Activity » "Open" appears in how many lines of the entries? State only the number.
*** Input data ***
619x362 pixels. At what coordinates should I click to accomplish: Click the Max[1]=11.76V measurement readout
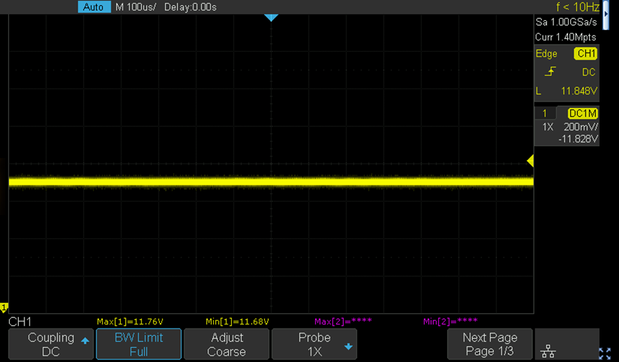[130, 322]
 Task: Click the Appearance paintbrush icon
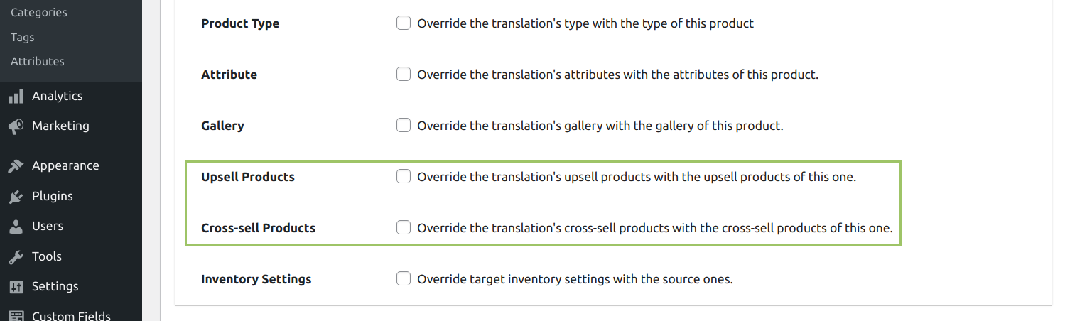tap(16, 166)
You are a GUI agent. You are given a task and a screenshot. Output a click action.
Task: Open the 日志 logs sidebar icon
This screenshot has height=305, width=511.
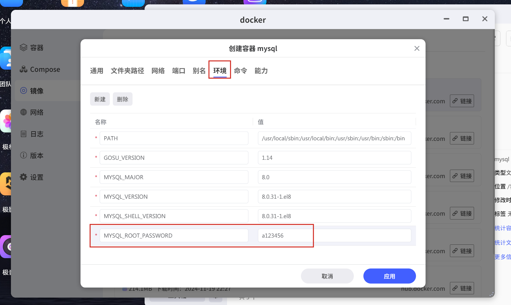[x=24, y=134]
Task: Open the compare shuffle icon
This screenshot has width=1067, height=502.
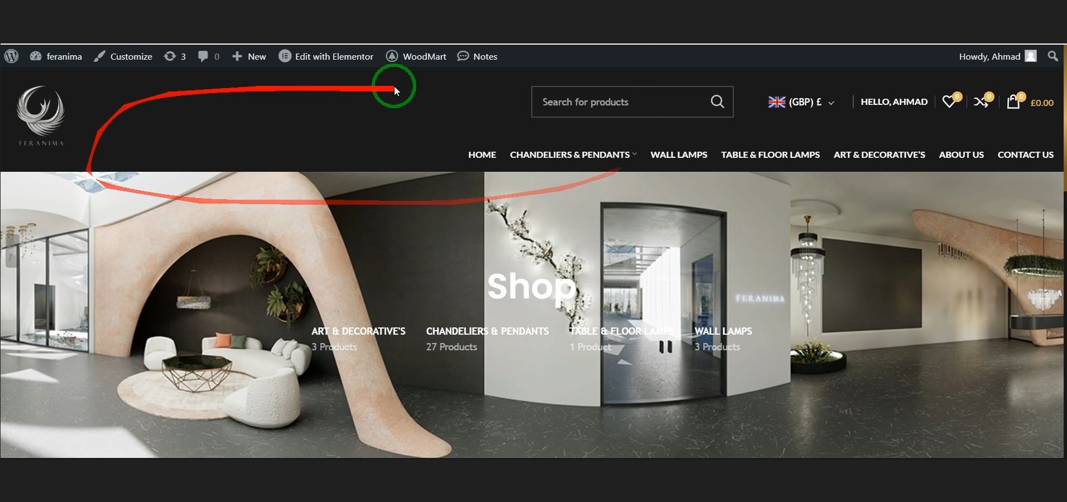Action: (981, 102)
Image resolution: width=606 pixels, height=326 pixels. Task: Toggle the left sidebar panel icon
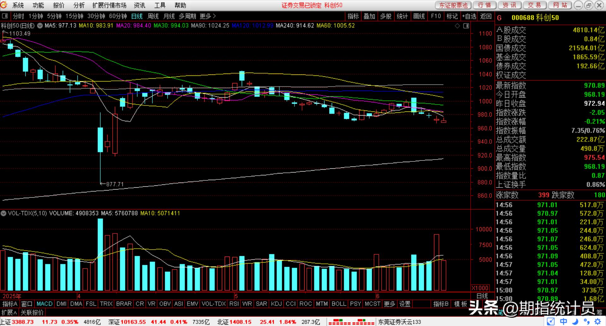tap(5, 16)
*** End of Input data ***
Answer to the problem » 2